You are viewing a plain text version of this content. The canonical link for it is here.
Posted to commits@arrow.apache.org by jo...@apache.org on 2022/08/29 10:24:53 UTC

[arrow] branch master updated: ARROW-17449: [Python] Better repr for Buffer, MemoryPool, NativeFile and Codec (#13921)

This is an automated email from the ASF dual-hosted git repository.

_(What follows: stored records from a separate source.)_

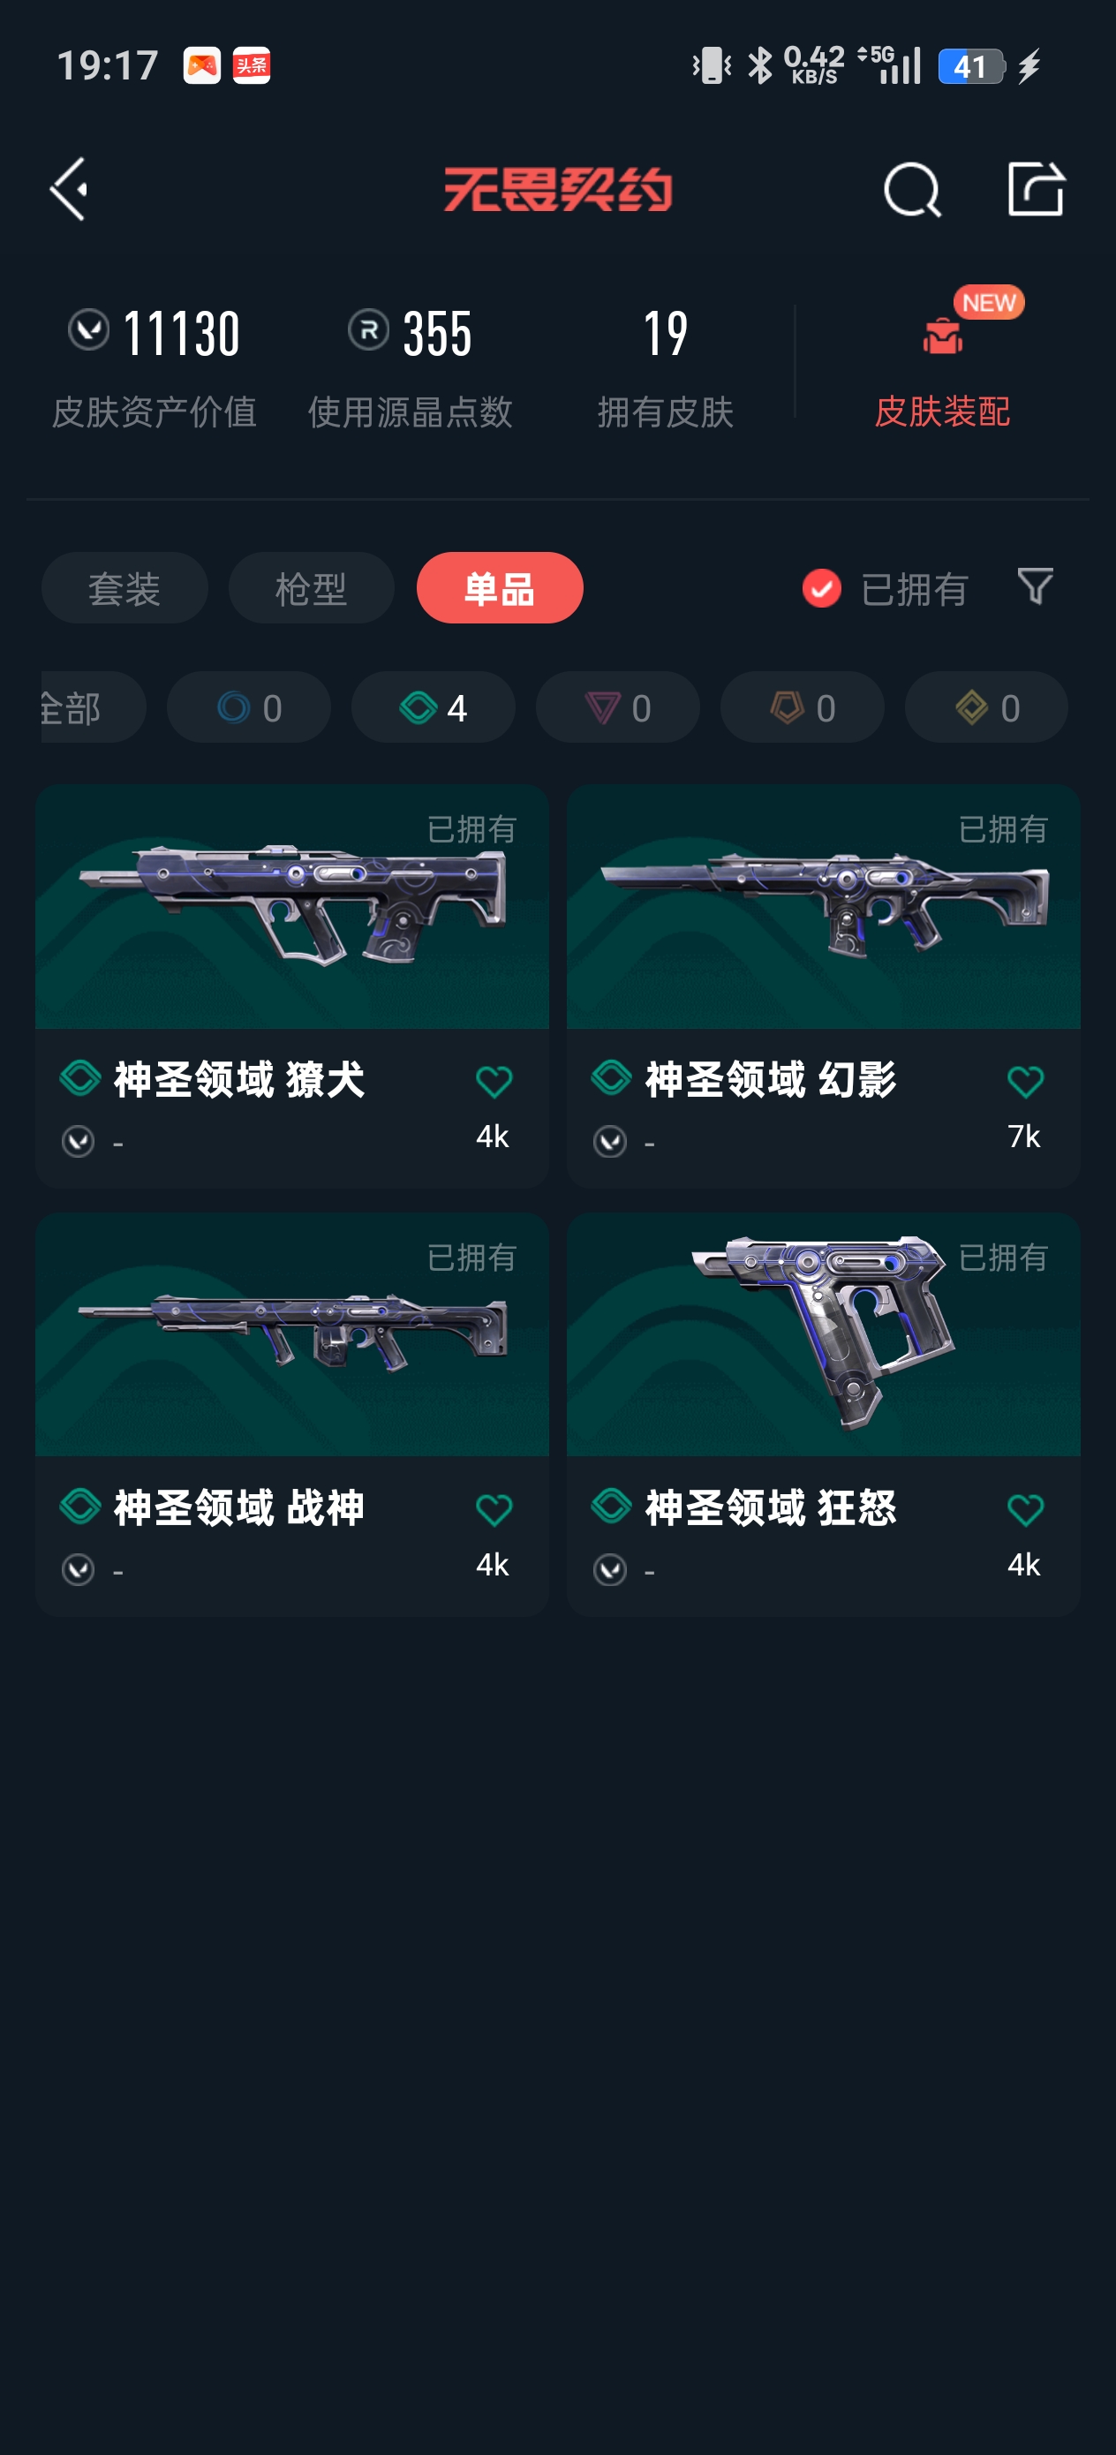Screen dimensions: 1116x2455
Task: Filter by yellow diamond tier chip
Action: [986, 707]
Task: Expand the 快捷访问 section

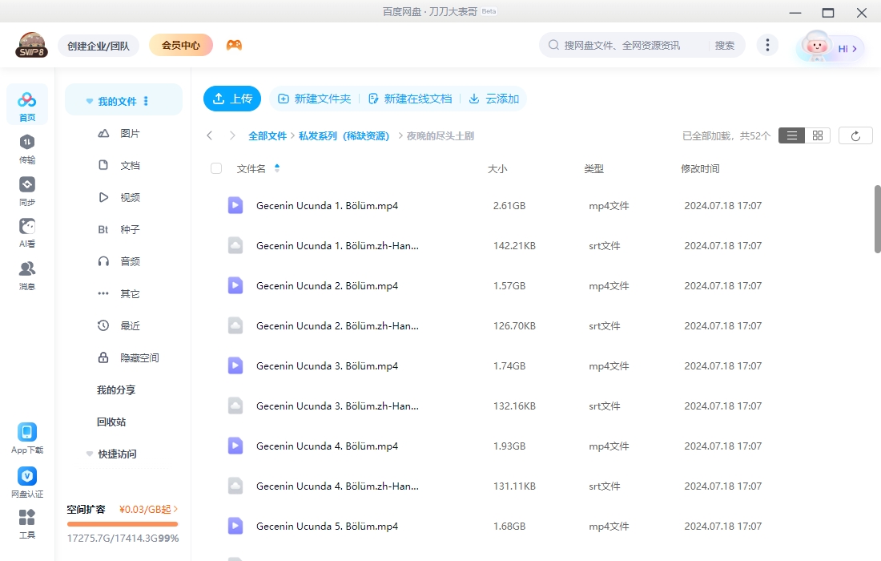Action: [89, 454]
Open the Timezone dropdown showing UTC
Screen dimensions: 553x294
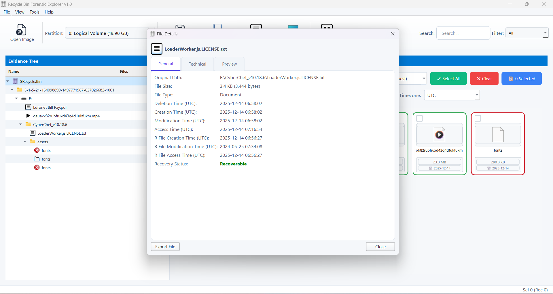[x=452, y=95]
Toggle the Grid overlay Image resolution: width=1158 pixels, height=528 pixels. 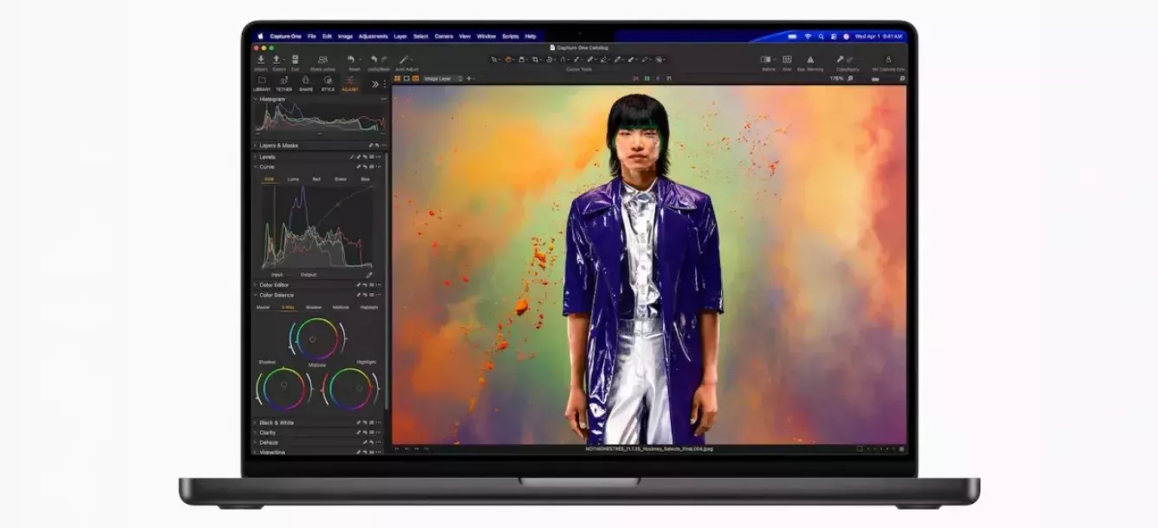tap(786, 60)
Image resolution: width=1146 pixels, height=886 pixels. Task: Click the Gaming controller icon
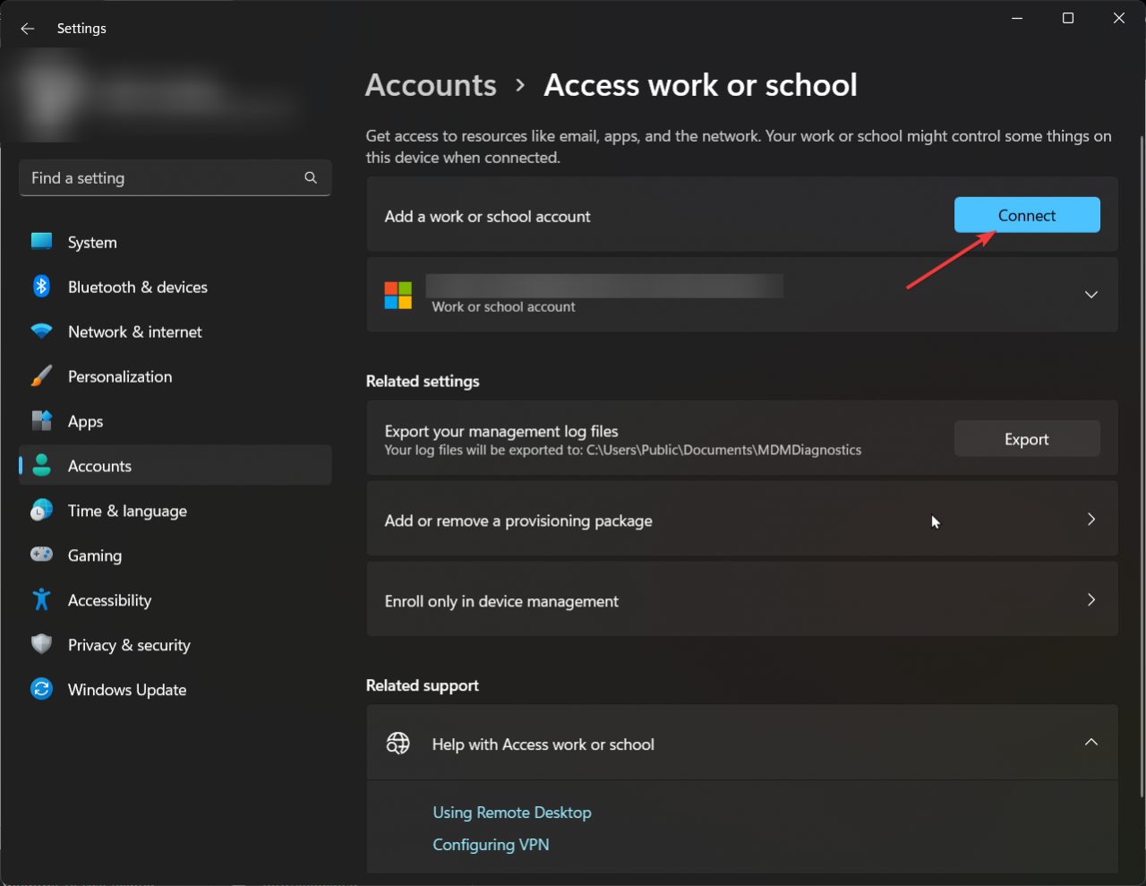point(41,555)
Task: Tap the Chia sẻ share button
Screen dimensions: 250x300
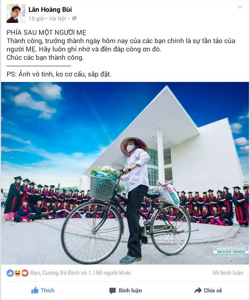Action: [208, 290]
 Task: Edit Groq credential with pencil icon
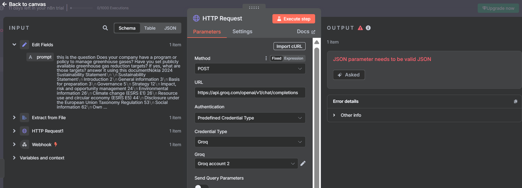[x=303, y=163]
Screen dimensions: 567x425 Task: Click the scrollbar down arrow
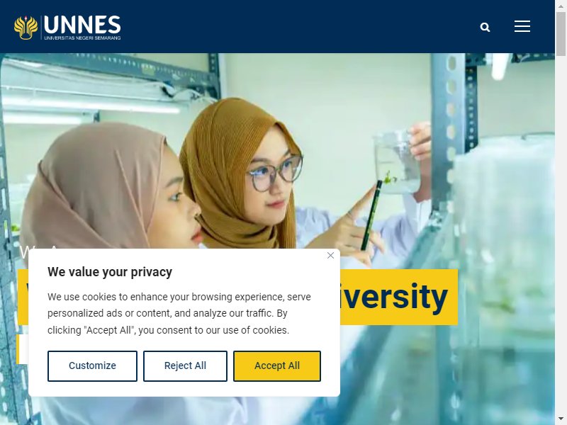coord(561,419)
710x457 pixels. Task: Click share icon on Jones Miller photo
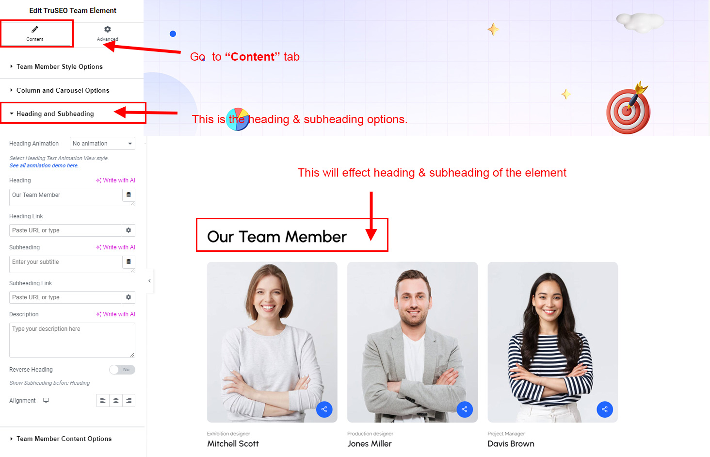point(465,409)
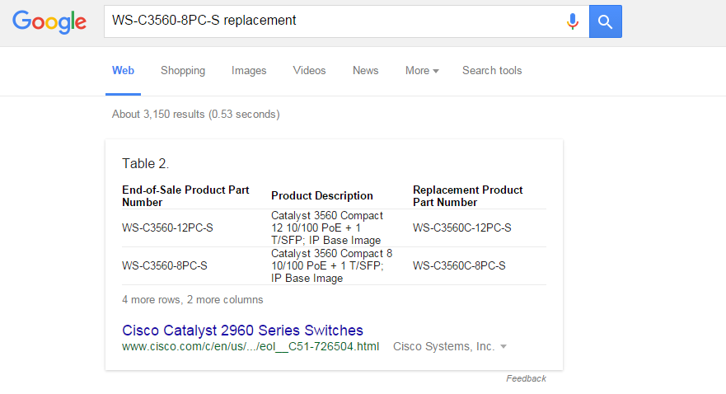Click the Cisco Systems, Inc. source label
Viewport: 726px width, 394px height.
click(443, 346)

jorisvandenbossche pushed a commit to branch master
in repository https://gitbox.apache.org/repos/asf/arrow.git


The following commit(s) were added to refs/heads/master by this push:
     new 6f302a3070 ARROW-17449: [Python] Better repr for Buffer, MemoryPool, NativeFile and Codec (#13921)
6f302a3070 is described below

commit 6f302a3070200f9404da30b6785620b2e72a968f
Author: Miles Granger <mi...@gmail.com>
AuthorDate: Mon Aug 29 12:24:44 2022 +0200

    ARROW-17449: [Python] Better repr for Buffer, MemoryPool, NativeFile and Codec (#13921)
    
    Example:
    ```python
    In [1]: import io
    In [2]: import pyarrow as pa
    
    In [3]: pa.PythonFile(io.BytesIO())
    Out[3]: <pyarrow.PythonFile closed=False own_file=False is_seekable=False is_writable=True is_readable=False>
    
    In [4]: pa.Codec('gzip')
    Out[4]: <pyarrow.Codec name=gzip compression_level=9>
    
    In [5]: pool = pa.default_memory_pool()
    In [6]: pool
    Out[6]: <pyarrow.MemoryPool backend_name=jemalloc bytes_allocated=0 max_memory=0>
    
    In [7]: pa.allocate_buffer(1024, memory_pool=pool)
    Out[7]: <pyarrow.Buffer address=0x7fd660a08000 size=1024 is_cpu=True is_mutable=True
    ```
    
    Authored-by: Miles Granger <mi...@gmail.com>
    Signed-off-by: Joris Van den Bossche <jo...@gmail.com>
---
 python/pyarrow/io.pxi           | 45 ++++++++++++++++++++++++++++++++++++++++-
 python/pyarrow/memory.pxi       | 11 ++++++++++
 python/pyarrow/table.pxi        |  2 +-
 python/pyarrow/tests/test_io.py |  6 ++++++
 python/pyarrow/types.pxi        |  2 +-
 5 files changed, 63 insertions(+), 3 deletions(-)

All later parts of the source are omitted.